▶ 読解用抜粋
========================
図1はクラッド鋼板の構成を模式的に示す側面図である。
図2はクラッド鋼板1の界面構造を示す反跳電子像である。
【0014】
クラッド鋼板1は、母材鋼板であるオーステナイト系ステンレス鋼板2と、合わせ材であるFeCrAlフェライト系合金層3と、拡散層4とを備える。
【0015】
オーステナイト系ステンレス鋼板2は、常温においてもオーステナイト組織を示すステンレス鋼である。オーステナイト系ステンレス鋼板2の種類は特に制限されず、公知のオーステナイト系ステンレス鋼板を特に制限なく使用することができる。オーステナイト系ステンレス鋼板2の成分も特に制限されず、公知のオーステナイト系ステンレス鋼板が有する成分を有していればよい。一例として、オーステナイト系ステンレス鋼板2は、質量%(オーステナイト系ステンレス鋼板2の総質量に対する質量%)で、Cr:15~20%、Ni:8~22%を含有し、残部がFe及び不純物で構成される。オーステナイト系ステンレス鋼板2の化学組成は燃焼赤外線吸収法、ICP発光分光分析法、不活性ガス融解法などにより測定することができる。
【0016】
Crはオーステナイト系ステンレス鋼板2の耐食性に寄与する元素である。例えばクラッド鋼板1を液体金属が流れる配管に使用する場合、オーステナイト系ステンレス鋼板2は配管の外側(大気側)に向けられる。配管は高温になりやすいので、配管の周囲の大気も高温になりやすい。Crは、このような高温大気中でのオーステナイト系ステンレス鋼板2の腐食を防ぐ。Niはオーステナイト系ステンレス鋼板2のFeをオーステナイト単相に保ち、さらにオーステナイト系ステンレス鋼板2の加工性を高める。不純物は、オーステナイト系ステンレス鋼板2を工業的に製造する際に、原料としての鉱石、スクラップ、または製造環境などから混入するものである。
【0017】
オーステナイト系ステンレス鋼板2の厚さは特に制限されず、クラッド鋼板1の用途等に応じて適宜調整されればよい。ただし、FeCrAlフェライト系合金層の使用量をなるべく低くするという観点からは、FeCrAlフェライト系合金層3の厚さ以上であることが好ましく、例えば5.0~10.0mm程度であってもよい。
【0018】
FeCrAlフェライト系合金層3は、常温でフェライト組織を示す合金層であり、クラッド鋼板1に高い耐食性を付与する合金層である。FeCrAlフェライト系合金層3は、例えば質量%で、Cr:12~22%、Al:5~10%を含有し、残部がFe及び不純物で構成される。FeCrAlフェライト系合金層3の化学組成は、例えば走査型電子顕微鏡に付属するエネルギーまたは波長分散型X線分光法(SEM-EDSやWDS)で測定される。また、FeCrAlフェライト系合金層3の表面(すなわち、クラッド鋼板1のFeCrAlフェライト系合金層3側の表面)には、アルミを主成分とする酸化膜が形成されている。FeCrAlフェライト系合金層3の表面にアルミを主成分とする酸化膜が形成されていることは、例えば反跳電子像観察とEDSまたはWDS分析とを組み合わせることで確認できる。すなわち、クラッド鋼板1の厚さ方向に平行な断面のうち、FeCrAlフェライト系合金層3の表面近傍を反跳電子像観察すると、黒色の膜が観察される。この膜をEDS分析すると、AlとOが検出される。これにより、FeCrAlフェライト系合金層3の表面にアルミを主成分とする酸化膜が形成されていることが確認できる。EDS分析による元素マッピングの結果の一例を
図7(a)~(c)に示す。
========================
▶ 抽出データ
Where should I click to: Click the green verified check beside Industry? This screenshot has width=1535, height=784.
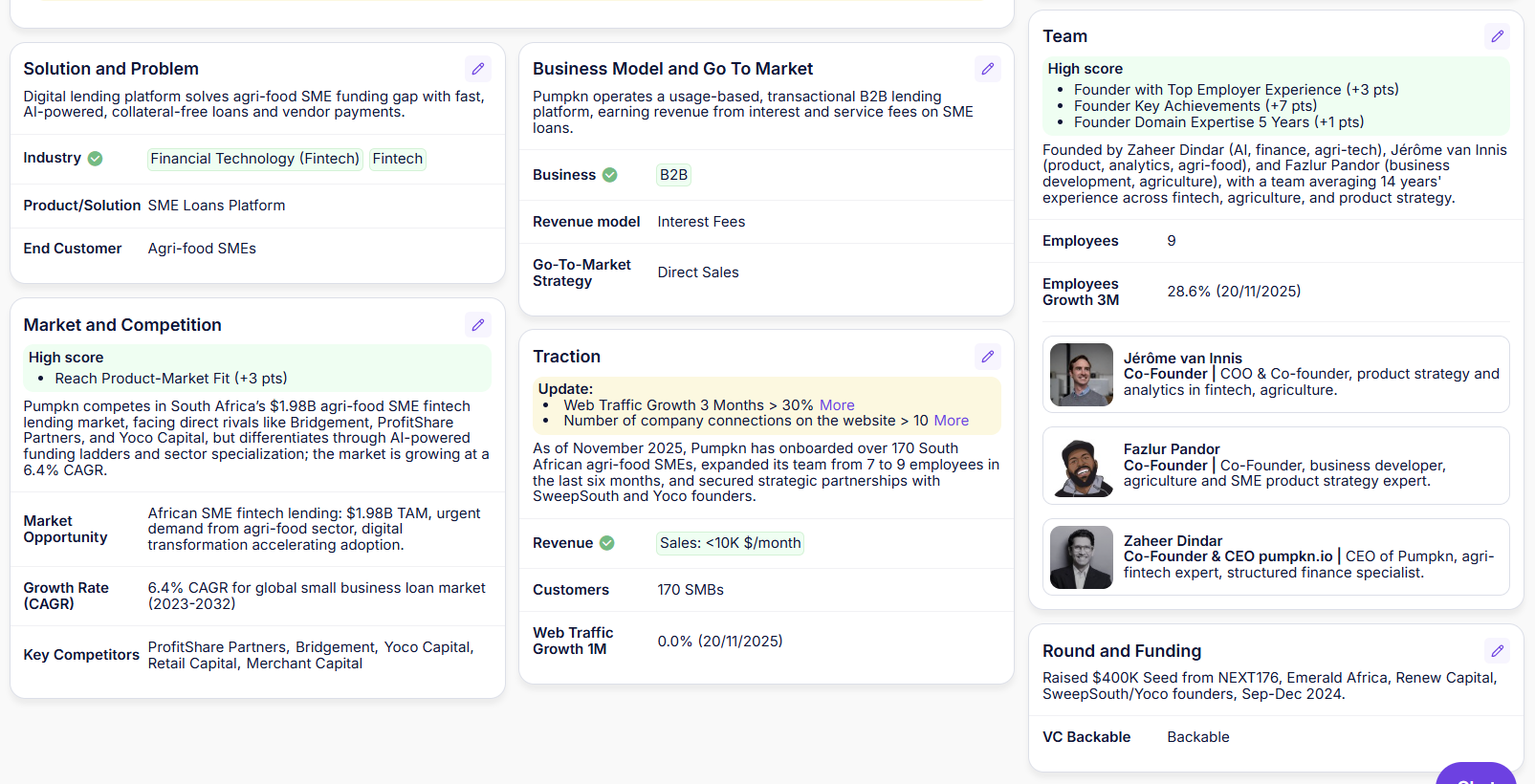coord(96,159)
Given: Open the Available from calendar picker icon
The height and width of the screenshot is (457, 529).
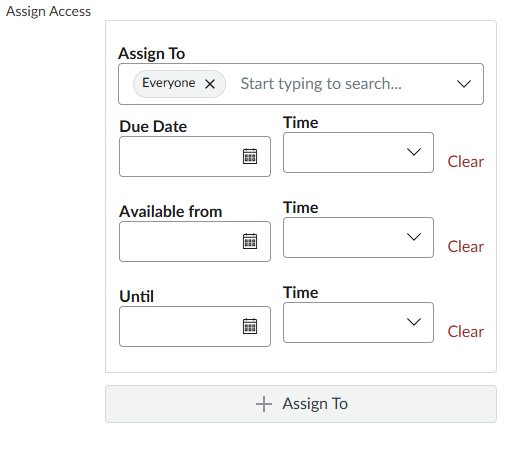Looking at the screenshot, I should pos(250,241).
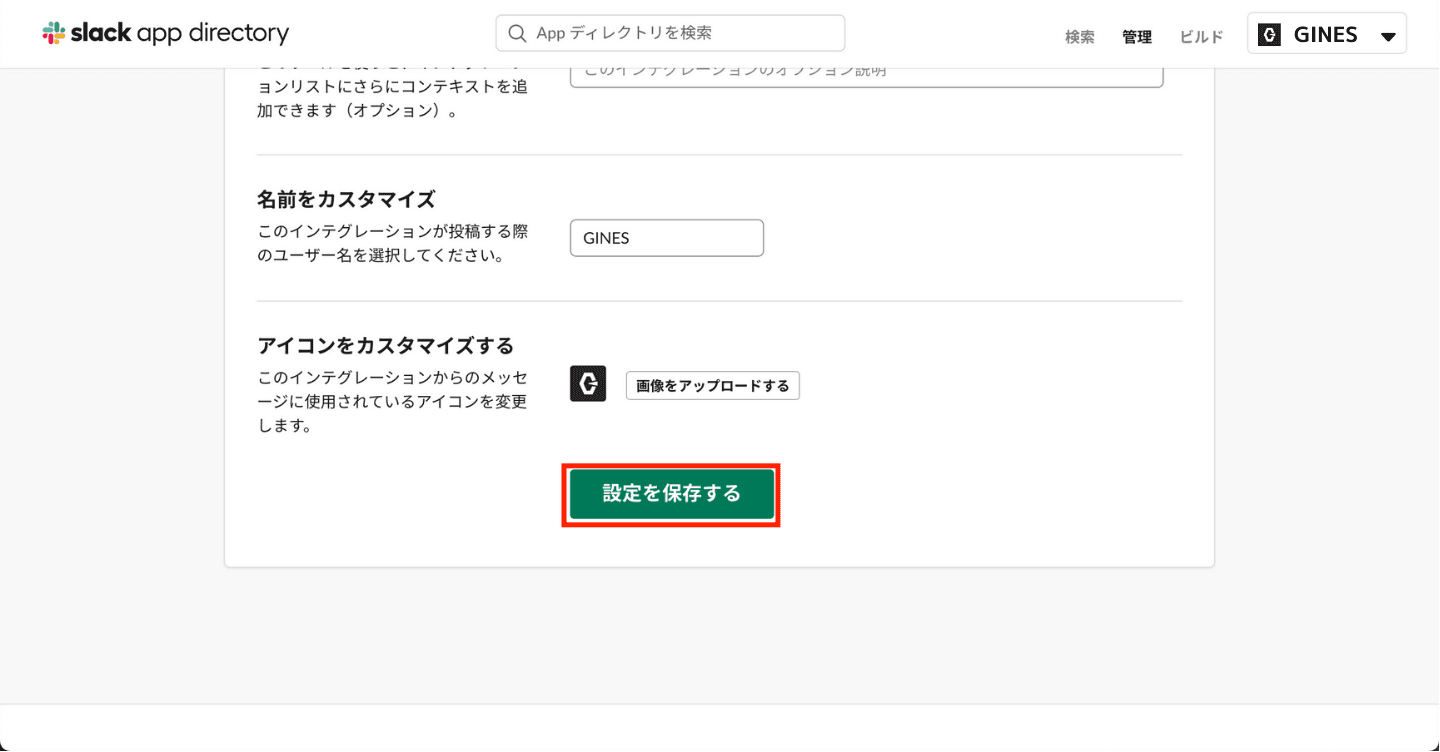Focus the App ディレクトリを検索 search field
Screen dimensions: 1440x752
pos(680,33)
========================
▶ 指示と要件
クラッド鋼板に関する抜粋を、最後の文の後から書き継いでください。 上記のエントリは、クラッド鋼板に関する抜粋とは関係がありません。

▶ 最終結果
図7(a)はFeCrAlフェライト系合金層3の表面及びその近傍の反跳電子像である。
図7(a)中、明るく見える部分がFeCrAlフェライト系合金層3であり、黒く見える部分は樹脂である。樹脂部分とFeCrAlフェライト系合金層3との界面がFeCrAlフェライト系合金層3の表面に相当する。
図7(b)は(a)に対応する酸素の元素マッピングの結果であり、
図7(c)は(a)に対応するAlの元素マッピングの結果である。
図7(b)、(c)はEDS分析により得られたものである。
図7(b)及び(c)を見ると、樹脂部分とFeCrAlフェライト系合金層3との界面において画像が明るくなっていることがわかる。これは、樹脂部分とFeCrAlフェライト系合金層3との界面に酸素またはAlが存在することを示す。したがって、
図7に示される通り、FeCrAlフェライト系合金層3の表面にアルミを主成分とする酸化膜が形成されていることが確認できる。
【0019】
CrはAlと相乗してFeCrAlフェライト系合金層3の表面に耐食性のアルミを主成分とする酸化膜を形成する。アルミを主成分とする酸化膜は、高温(例えば900℃以上)の環境でFeCrAlフェライト系合金層3の表面に形成される。後述するように、クラッド鋼板1の製造工程でFeCrAlフェライト系合金層3は高温(900℃以上)に晒されるので、FeCrAlフェライト系合金層3の表面にアルミを主成分とする酸化膜が形成される。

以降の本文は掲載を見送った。